• **Given problem**
Please give every line of the data below as a Markdown table with the columns Row and Line. Number the rows and leave out any blank lines.

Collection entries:

##########

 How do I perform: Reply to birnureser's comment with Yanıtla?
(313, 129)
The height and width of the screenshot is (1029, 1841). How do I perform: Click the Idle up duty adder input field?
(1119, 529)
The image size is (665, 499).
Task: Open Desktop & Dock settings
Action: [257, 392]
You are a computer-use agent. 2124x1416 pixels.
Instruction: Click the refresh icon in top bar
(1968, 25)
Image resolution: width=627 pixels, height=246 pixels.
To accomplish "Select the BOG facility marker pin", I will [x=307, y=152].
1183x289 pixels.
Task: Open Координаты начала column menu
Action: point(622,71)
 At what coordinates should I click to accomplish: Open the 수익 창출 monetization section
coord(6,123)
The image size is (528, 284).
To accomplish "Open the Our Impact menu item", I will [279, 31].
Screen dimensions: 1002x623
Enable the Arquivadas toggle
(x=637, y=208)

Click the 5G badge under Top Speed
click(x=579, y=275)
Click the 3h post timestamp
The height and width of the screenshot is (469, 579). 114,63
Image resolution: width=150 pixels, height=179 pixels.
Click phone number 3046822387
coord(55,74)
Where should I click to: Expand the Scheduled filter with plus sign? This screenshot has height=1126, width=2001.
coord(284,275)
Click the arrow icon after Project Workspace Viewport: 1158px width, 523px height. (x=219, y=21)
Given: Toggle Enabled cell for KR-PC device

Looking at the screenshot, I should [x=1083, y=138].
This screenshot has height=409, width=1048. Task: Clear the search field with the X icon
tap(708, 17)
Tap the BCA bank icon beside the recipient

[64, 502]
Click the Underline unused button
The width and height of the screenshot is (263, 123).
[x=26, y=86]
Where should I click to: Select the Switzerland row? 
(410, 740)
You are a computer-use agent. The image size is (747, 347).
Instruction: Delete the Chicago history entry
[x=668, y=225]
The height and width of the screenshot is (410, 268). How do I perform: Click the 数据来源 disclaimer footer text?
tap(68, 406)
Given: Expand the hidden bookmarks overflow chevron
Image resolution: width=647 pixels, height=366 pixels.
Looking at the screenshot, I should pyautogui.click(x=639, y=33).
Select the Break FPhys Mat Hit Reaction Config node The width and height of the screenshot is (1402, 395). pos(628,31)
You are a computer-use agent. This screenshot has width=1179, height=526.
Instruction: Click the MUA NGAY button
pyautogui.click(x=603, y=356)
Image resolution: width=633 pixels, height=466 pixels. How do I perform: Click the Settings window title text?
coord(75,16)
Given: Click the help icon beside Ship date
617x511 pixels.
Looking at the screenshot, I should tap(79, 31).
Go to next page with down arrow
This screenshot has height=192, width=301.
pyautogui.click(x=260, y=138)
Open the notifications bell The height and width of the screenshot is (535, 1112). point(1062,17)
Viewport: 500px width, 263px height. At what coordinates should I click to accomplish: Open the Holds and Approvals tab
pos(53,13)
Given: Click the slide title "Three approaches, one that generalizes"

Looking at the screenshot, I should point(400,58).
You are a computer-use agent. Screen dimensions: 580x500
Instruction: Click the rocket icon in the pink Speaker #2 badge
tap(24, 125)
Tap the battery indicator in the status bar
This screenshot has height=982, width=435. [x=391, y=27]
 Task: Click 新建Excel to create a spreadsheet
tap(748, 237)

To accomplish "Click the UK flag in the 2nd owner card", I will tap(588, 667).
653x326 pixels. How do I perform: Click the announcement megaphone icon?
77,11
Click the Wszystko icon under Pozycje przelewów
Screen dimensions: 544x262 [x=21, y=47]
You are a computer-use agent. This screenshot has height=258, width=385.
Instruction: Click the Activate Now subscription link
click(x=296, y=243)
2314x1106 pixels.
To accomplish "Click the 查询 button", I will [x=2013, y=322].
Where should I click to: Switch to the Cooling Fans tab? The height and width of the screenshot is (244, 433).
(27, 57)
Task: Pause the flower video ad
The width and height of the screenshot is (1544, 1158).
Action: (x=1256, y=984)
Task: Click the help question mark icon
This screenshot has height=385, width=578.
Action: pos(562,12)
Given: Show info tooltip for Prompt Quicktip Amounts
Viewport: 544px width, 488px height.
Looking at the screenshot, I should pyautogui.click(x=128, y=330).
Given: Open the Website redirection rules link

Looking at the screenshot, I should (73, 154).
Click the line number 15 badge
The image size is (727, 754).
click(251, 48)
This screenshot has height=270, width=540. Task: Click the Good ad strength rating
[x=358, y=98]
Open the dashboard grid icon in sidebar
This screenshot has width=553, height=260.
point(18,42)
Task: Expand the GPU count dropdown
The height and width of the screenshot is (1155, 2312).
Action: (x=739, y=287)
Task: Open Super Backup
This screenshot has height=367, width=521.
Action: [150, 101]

##########

• **Full solution**
| Row | Line |
|---|---|
| 1 |  How do I perform: Reply to birnureser's comment with Yanıtla? |
| 2 | (313, 129) |
| 3 | The height and width of the screenshot is (1029, 1841). How do I perform: Click the Idle up duty adder input field? |
| 4 | (1119, 529) |
| 5 | The image size is (665, 499). |
| 6 | Task: Open Desktop & Dock settings |
| 7 | Action: [257, 392] |
| 8 | You are a computer-use agent. 2124x1416 pixels. |
| 9 | Instruction: Click the refresh icon in top bar |
| 10 | (1968, 25) |
| 11 | Image resolution: width=627 pixels, height=246 pixels. |
| 12 | To accomplish "Select the BOG facility marker pin", I will [x=307, y=152]. |
| 13 | 1183x289 pixels. |
| 14 | Task: Open Координаты начала column menu |
| 15 | Action: point(622,71) |
| 16 |  At what coordinates should I click to accomplish: Open the 수익 창출 monetization section |
| 17 | coord(6,123) |
| 18 | The image size is (528, 284). |
| 19 | To accomplish "Open the Our Impact menu item", I will [279, 31]. |
| 20 | Screen dimensions: 1002x623 |
| 21 | Enable the Arquivadas toggle |
| 22 | (x=637, y=208) |
| 23 | Click the 5G badge under Top Speed |
| 24 | click(x=579, y=275) |
| 25 | Click the 3h post timestamp |
| 26 | The height and width of the screenshot is (469, 579). 114,63 |
| 27 | Image resolution: width=150 pixels, height=179 pixels. |
| 28 | Click phone number 3046822387 |
| 29 | coord(55,74) |
| 30 | Where should I click to: Expand the Scheduled filter with plus sign? This screenshot has height=1126, width=2001. |
| 31 | coord(284,275) |
| 32 | Click the arrow icon after Project Workspace Viewport: 1158px width, 523px height. (x=219, y=21) |
| 33 | Given: Toggle Enabled cell for KR-PC device |
| 34 | Looking at the screenshot, I should [x=1083, y=138]. |
| 35 | This screenshot has height=409, width=1048. Task: Clear the search field with the X icon |
| 36 | tap(708, 17) |
| 37 | Tap the BCA bank icon beside the recipient |
| 38 | [64, 502] |
| 39 | Click the Underline unused button |
| 40 | The width and height of the screenshot is (263, 123). |
| 41 | [x=26, y=86] |
| 42 | Where should I click to: Select the Switzerland row?  |
| 43 | (410, 740) |
| 44 | You are a computer-use agent. The image size is (747, 347). |
| 45 | Instruction: Delete the Chicago history entry |
| 46 | [x=668, y=225] |
| 47 | The height and width of the screenshot is (410, 268). How do I perform: Click the 数据来源 disclaimer footer text? |
| 48 | tap(68, 406) |
| 49 | Given: Expand the hidden bookmarks overflow chevron |
| 50 | Image resolution: width=647 pixels, height=366 pixels. |
| 51 | Looking at the screenshot, I should pyautogui.click(x=639, y=33). |
| 52 | Select the Break FPhys Mat Hit Reaction Config node The width and height of the screenshot is (1402, 395). pos(628,31) |
| 53 | You are a computer-use agent. This screenshot has width=1179, height=526. |
| 54 | Instruction: Click the MUA NGAY button |
| 55 | pyautogui.click(x=603, y=356) |
| 56 | Image resolution: width=633 pixels, height=466 pixels. How do I perform: Click the Settings window title text? |
| 57 | coord(75,16) |
| 58 | Given: Click the help icon beside Ship date |
| 59 | 617x511 pixels. |
| 60 | Looking at the screenshot, I should tap(79, 31). |
| 61 | Go to next page with down arrow |
| 62 | This screenshot has height=192, width=301. |
| 63 | pyautogui.click(x=260, y=138) |
| 64 | Open the notifications bell The height and width of the screenshot is (535, 1112). point(1062,17) |
| 65 | Viewport: 500px width, 263px height. At what coordinates should I click to accomplish: Open the Holds and Approvals tab |
| 66 | pos(53,13) |
| 67 | Given: Click the slide title "Three approaches, one that generalizes" |
| 68 | Looking at the screenshot, I should point(400,58). |
| 69 | You are a computer-use agent. Screen dimensions: 580x500 |
| 70 | Instruction: Click the rocket icon in the pink Speaker #2 badge |
| 71 | tap(24, 125) |
| 72 | Tap the battery indicator in the status bar |
| 73 | This screenshot has height=982, width=435. [x=391, y=27] |
| 74 |  Task: Click 新建Excel to create a spreadsheet |
| 75 | tap(748, 237) |
| 76 | To accomplish "Click the UK flag in the 2nd owner card", I will tap(588, 667). |
| 77 | 653x326 pixels. How do I perform: Click the announcement megaphone icon? |
| 78 | 77,11 |
| 79 | Click the Wszystko icon under Pozycje przelewów |
| 80 | Screen dimensions: 544x262 [x=21, y=47] |
| 81 | You are a computer-use agent. This screenshot has height=258, width=385. |
| 82 | Instruction: Click the Activate Now subscription link |
| 83 | click(x=296, y=243) |
| 84 | 2314x1106 pixels. |
| 85 | To accomplish "Click the 查询 button", I will [x=2013, y=322]. |
| 86 | Where should I click to: Switch to the Cooling Fans tab? The height and width of the screenshot is (244, 433). |
| 87 | (27, 57) |
| 88 | Task: Pause the flower video ad |
| 89 | The width and height of the screenshot is (1544, 1158). |
| 90 | Action: (x=1256, y=984) |
| 91 | Task: Click the help question mark icon |
| 92 | This screenshot has height=385, width=578. |
| 93 | Action: pos(562,12) |
| 94 | Given: Show info tooltip for Prompt Quicktip Amounts |
| 95 | Viewport: 544px width, 488px height. |
| 96 | Looking at the screenshot, I should pyautogui.click(x=128, y=330). |
| 97 | Given: Open the Website redirection rules link |
| 98 | Looking at the screenshot, I should (73, 154). |
| 99 | Click the line number 15 badge |
| 100 | The image size is (727, 754). |
| 101 | click(251, 48) |
| 102 | This screenshot has height=270, width=540. Task: Click the Good ad strength rating |
| 103 | [x=358, y=98] |
| 104 | Open the dashboard grid icon in sidebar |
| 105 | This screenshot has width=553, height=260. |
| 106 | point(18,42) |
| 107 | Task: Expand the GPU count dropdown |
| 108 | The height and width of the screenshot is (1155, 2312). |
| 109 | Action: (x=739, y=287) |
| 110 | Task: Open Super Backup |
| 111 | This screenshot has height=367, width=521. |
| 112 | Action: [150, 101] |